EXTRAIT SOURCE:
Par David DEHARBE, avocat gérant (Green Law Avocats)
Par un arrêt du 21 décembre 2023 (Pourvoi n° 23-14.343) et déjà relevé par FIL-DP comme devant être publié au Lebon (dépêche du 16/01/2024), la troisième chambre civile de la Cour de cassation vient de rendre une décision essentielle sur la séparation des autorités administratives et judiciaires et d’une grande portée pratique en droit de l’environnement industriel (téléchargeable ci-dessous).
Selon la Cour de cassation « les autorisations environnementales délivrées au titre de la police de l’eau et de celle des ICPE constituent, quelle que soit leur date de délivrance, des autorisations globales uniques excluant la compétence du juge des référés judiciaire pour se prononcer sur une demande de suspension d’activité au motif du trouble manifestement illicite résultant de l’absence de dérogation à l’interdiction de destruction de l’une de ces espèces protégées. » (Cass 3ème civ., 21 décembre 2023, 23-14.343, point 17).
En l’espèce, le préfet du Var avait autorisé la société Provence Granulats à défricher une superficie de 241000 m² sur des parcelles au lieudit « Le Caïre de Sarrasin », à exploiter une carrière à ciel ouvert de calcaire dolomitique, sur une superficie de 44 ha et 84 ca et à implanter une installation de broyage, concassage, criblage et lavage de matériaux sur la parcelle. La commune concernée avait demandé l’annulation de cette autorisation, mais sa requête avait été définitivement rejetée par le Conseil d’État. Puis, cette commune a refusé un permis de construire six bâtiments et un silo de stockage, nécessaires à l’exploitation de la carrière. Mais, ce refus a également été annulé par le juge administratif. Parallèlement, ce permis a fait l’objet d’un recours par trois associations de protection de l’environnement, recours qui sont toujours pendant devant la juridiction administrative.
Toutefois, estimant que les travaux portaient atteinte à des espèces protégées présentes sur le site, notamment des espèces mentionnées dans les arrêtés des 23 avril 2007 et 29 octobre 2009, ces associations ont, sur le fondement de l’article L.521-2 du code de justice administrative, saisi le juge des référés du tribunal administratif de Toulon d’une demande d’injonction, au préfet et à la société, de suspendre les travaux relatifs à l’exploitation de la carrière, qui a été rejetée par ordonnance.

OBJECTIF A:
Dans l'extrait sur l'arrêt de la Cour de cassation, relevez toutes les opérations sur les matériaux que devait assurer l'installation autorisée sur la parcelle.
OBJECTIF B:
Veuillez repérer et recopier chaque ligne qui contient le mot "accomplish", en respectant la casse.
L'extrait et les lignes sont sans rapport les uns avec les autres.

LIGNES FOURNIES:
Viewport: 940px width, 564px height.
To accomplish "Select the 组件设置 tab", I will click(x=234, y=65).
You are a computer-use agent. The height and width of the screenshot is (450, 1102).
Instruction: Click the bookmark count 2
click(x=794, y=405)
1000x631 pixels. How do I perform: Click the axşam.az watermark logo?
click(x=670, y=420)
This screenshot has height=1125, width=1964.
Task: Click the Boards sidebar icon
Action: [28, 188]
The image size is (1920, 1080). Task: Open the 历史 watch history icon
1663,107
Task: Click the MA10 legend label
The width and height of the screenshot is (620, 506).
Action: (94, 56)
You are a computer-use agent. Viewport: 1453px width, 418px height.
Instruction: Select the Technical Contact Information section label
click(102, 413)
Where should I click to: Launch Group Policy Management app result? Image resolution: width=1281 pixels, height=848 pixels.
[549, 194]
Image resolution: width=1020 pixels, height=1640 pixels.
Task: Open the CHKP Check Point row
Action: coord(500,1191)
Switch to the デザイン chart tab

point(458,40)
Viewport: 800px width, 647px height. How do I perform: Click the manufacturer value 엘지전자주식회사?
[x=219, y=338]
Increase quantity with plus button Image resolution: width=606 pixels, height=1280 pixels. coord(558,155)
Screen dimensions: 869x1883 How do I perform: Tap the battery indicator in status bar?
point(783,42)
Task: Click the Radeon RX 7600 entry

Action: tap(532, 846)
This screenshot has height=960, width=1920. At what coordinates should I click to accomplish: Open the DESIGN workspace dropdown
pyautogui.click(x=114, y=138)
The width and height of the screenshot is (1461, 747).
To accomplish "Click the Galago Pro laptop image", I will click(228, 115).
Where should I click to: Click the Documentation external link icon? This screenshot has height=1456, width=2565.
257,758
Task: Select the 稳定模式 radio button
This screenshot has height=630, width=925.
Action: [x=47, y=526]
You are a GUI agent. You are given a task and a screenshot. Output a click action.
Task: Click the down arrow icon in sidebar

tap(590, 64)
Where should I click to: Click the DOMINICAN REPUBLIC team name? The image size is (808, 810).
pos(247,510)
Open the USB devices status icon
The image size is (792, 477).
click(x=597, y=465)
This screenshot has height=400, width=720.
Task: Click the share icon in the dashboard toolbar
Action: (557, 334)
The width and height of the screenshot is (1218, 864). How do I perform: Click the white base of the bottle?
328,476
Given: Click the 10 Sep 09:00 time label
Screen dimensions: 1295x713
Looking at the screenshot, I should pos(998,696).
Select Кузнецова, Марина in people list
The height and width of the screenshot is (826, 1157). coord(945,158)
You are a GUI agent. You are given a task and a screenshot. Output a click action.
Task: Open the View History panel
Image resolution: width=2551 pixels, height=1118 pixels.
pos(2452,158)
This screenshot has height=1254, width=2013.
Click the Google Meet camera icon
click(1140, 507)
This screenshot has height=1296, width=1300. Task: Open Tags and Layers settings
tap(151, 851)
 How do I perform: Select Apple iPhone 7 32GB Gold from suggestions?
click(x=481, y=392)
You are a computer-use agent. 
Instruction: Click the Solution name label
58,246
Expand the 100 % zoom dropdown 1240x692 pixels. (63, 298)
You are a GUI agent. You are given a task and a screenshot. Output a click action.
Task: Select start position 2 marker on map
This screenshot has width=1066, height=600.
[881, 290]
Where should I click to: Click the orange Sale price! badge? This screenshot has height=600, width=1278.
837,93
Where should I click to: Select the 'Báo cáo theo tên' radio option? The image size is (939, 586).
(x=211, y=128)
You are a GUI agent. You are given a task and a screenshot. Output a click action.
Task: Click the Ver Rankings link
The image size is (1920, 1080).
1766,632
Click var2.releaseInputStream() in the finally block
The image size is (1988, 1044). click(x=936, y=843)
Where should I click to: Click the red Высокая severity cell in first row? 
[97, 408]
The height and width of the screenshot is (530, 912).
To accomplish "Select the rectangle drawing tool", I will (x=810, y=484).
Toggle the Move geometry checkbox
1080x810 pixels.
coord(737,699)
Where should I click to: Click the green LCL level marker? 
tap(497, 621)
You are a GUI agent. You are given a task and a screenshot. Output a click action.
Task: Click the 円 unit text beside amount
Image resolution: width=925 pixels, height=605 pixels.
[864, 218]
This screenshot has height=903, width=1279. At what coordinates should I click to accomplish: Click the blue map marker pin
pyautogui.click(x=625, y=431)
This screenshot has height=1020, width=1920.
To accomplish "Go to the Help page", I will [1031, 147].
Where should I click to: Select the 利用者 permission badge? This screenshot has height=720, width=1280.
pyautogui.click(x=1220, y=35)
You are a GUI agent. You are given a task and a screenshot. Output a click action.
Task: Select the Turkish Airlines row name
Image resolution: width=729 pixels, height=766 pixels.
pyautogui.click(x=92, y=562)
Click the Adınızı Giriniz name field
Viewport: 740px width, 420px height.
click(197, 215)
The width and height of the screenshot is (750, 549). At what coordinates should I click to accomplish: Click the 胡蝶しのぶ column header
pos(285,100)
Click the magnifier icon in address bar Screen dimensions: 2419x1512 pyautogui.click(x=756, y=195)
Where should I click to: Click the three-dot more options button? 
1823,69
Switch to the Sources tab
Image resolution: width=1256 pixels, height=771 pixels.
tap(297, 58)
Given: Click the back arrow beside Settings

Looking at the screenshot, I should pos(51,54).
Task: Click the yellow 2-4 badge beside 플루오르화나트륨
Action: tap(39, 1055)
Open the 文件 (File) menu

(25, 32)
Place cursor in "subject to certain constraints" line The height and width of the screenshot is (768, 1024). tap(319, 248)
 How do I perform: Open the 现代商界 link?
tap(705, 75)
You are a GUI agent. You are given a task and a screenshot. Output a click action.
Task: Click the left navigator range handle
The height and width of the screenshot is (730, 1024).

SOLUTION DÉTAILLÉE A:
broyage, concassage, criblage, lavage

SOLUTION DÉTAILLÉE B:
To accomplish "Select the 组件设置 tab", I will click(x=234, y=65).
This screenshot has height=960, width=1920. At what coordinates should I click to accomplish: Open the DESIGN workspace dropdown
To accomplish "Click the Galago Pro laptop image", I will click(228, 115).
To accomplish "Select the rectangle drawing tool", I will (x=810, y=484).
This screenshot has height=903, width=1279. At what coordinates should I click to accomplish: Click the blue map marker pin
To accomplish "Go to the Help page", I will [1031, 147].
The width and height of the screenshot is (750, 549). At what coordinates should I click to accomplish: Click the 胡蝶しのぶ column header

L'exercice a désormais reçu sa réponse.